The relationship that we have with our siblings is one of the longest that we will have across our lifespan. Coming from similar life experiences and shared memories gives our siblings a unique perspective and understanding that helps us to feel very seen. 


Fighting is normal (uggh!) and can happen 8 times an hour! As parents this can be really triggering. Especially if we didn't grow up with siblings close in age to us, or with siblings that fought. In the moment of eruption, or when feelings are heightened, as parents we want to; 


Stay calm 

Be clear

Show empathy


Our aim is to foster a positive relationship between our children. The push and pull of our own feelings in this is real.  Having empathy for our first child who now has to share attention. At the same time having feelings for the second born who will never know that focussed attention. It can be an emotionally strange time for us and for our little ones. 


How can we help foster good relationships? 


  • Pause and reflect on our own feelings

  • Aim for quality connection with each child

  • Create a unified bonded family with team rules


Knowing when to step in and when to leave them to work it out is a balancing act. Setting up some good rules about what is and isn't ok, could help. Help the kids to know their own boundaries, that you won't step in all of the time. If they are willing to engage then it is up to them to find a way through. Help them to reflect later and work out what was ok and possibly what wasn't. 


Can we help them look at it from the other person's perspective, how would they have felt with you doing that? This is a helpful life skill and not all children will develop this at the same time. We are there to guide them, to help them sort through, and this will not be in the moment when emotions are heightened. Reflection is a great tool to have in our tool box, and helps kids to know that we really do see them. 


Toddlers and a new baby!


With little children the feelings can be big and loud. When a new baby is in the house feelings are heightened. We are sleep deprived and we are trying to be everything to everyone, including the new Mum who is trying to heal too. 


Did you know that it can take a year for a toddler to get used to a new baby in the house! So many changes in this year and the feelings go up and down. Sometimes they can cope and other times it is all too much. Especially as the baby starts to develop and be clever and cute and even take our toys!


When we hear our beautiful toddler yelling;

“Put the baby back” or “ I don't like her!”

It can be hard to remember that this is ego driven and means that your little one is telling you in no uncertain terms that they have some feelings about this new baby. 


We do know it is normal for them to feel things but when we mix these emotions with our own and add in some hormones, and a bit of sleep deprivation our words at times do not reflect this. What to do? 


Validate ALL feelings! 


If we dismiss our toddlers feelings it leaves them feeling unseen and unheard. Even if we have no words, or are upset, lean into that feeling. Allow some time for you and your toddler to come alongside and look at the new baby, or when the baby is asleep, play with them. Give them that extra cuddle. 

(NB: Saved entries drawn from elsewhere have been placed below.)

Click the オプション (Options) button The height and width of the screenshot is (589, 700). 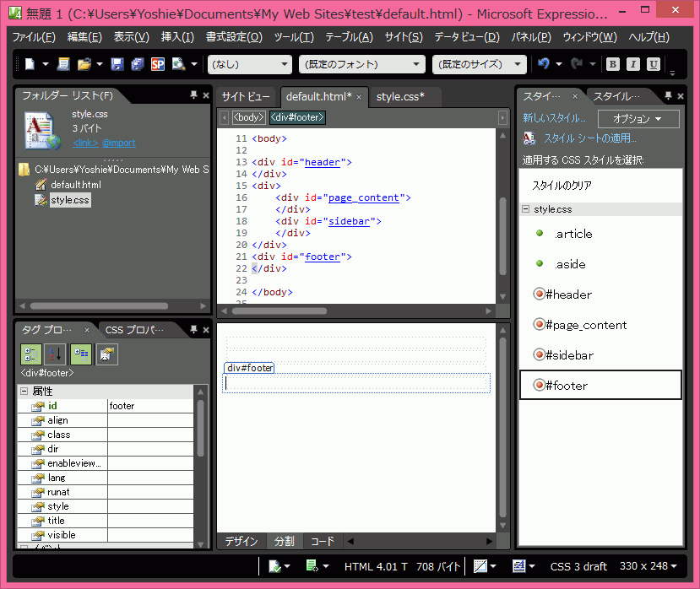638,119
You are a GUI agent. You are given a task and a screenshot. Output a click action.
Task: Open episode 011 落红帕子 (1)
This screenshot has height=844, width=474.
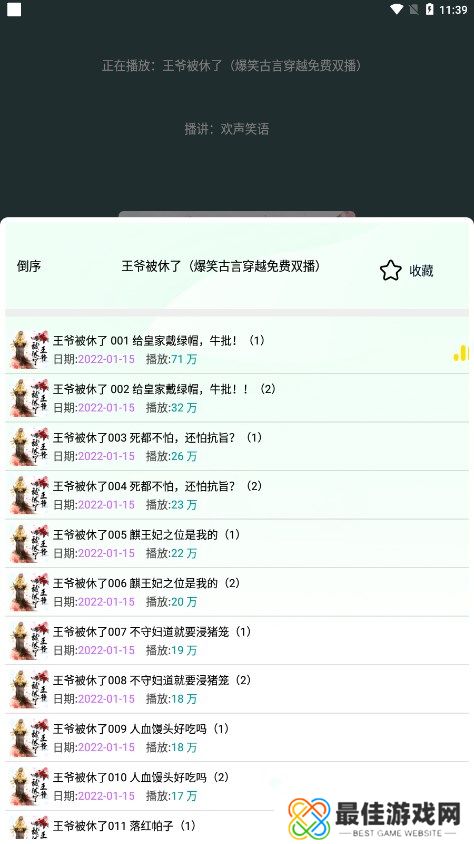click(x=140, y=827)
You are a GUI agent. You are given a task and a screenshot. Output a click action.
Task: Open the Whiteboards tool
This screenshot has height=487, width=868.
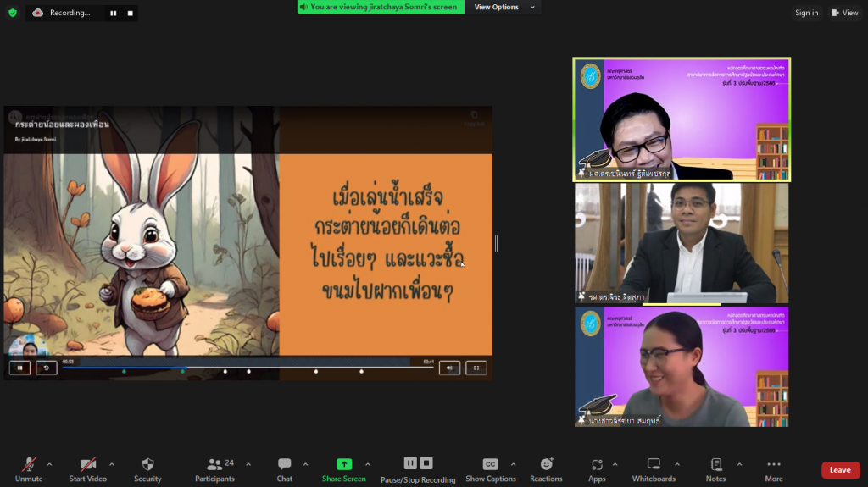(654, 465)
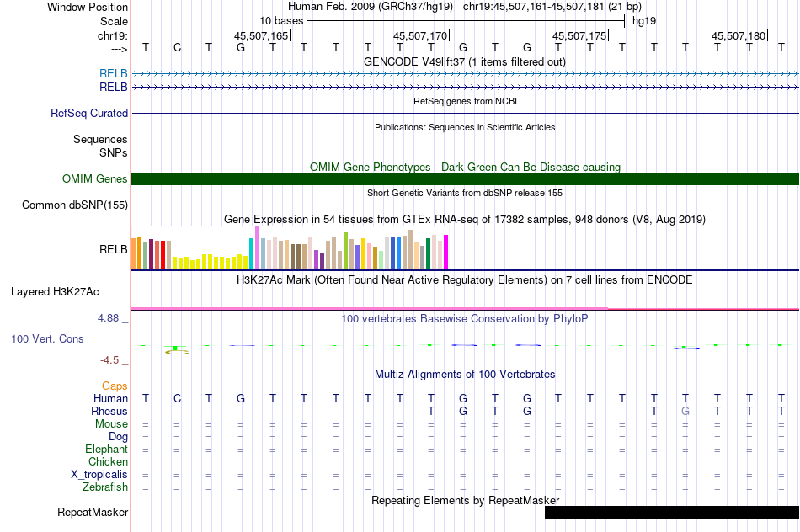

Our toddlers are often big feelers, and there could be extra tears and whining with no real source of want or need. There could be extra physicality - throwing, hitting, or very loud playing. Notice them. 


Really see them and then be there for them. Even if you are feeding the baby, or Dad is cooking dinner, with our words we can connect with them. Notice what they are doing. Can they be included in your task? show you what they have built? help you with dinner? or getting a nappy for the baby? Little things help them to feel seen and heard. To feel valued. 


Fostering these loving relationships will continue, it will change, but the love you have for all the children will also grow and intensify. It will still be tricky at times, there may be intense emotions from you and from them. 


Breathe, take a moment, slow yourself. Empathise with these beautiful people and help them find a way through. 


When the same fight is happening, the same constant bickering, look beneath the behaviour and try and see what your children are asking for. Why can they not hear you? Why do they feel the need to fight? Where can we add in some connection and find a way through for them. How do we help them to notice, to help them come up with a better way? 


The slow down and thoughtfulness will help you through.  We won't get it right most of the time. Some of the time is good enough and this is what we are aiming for.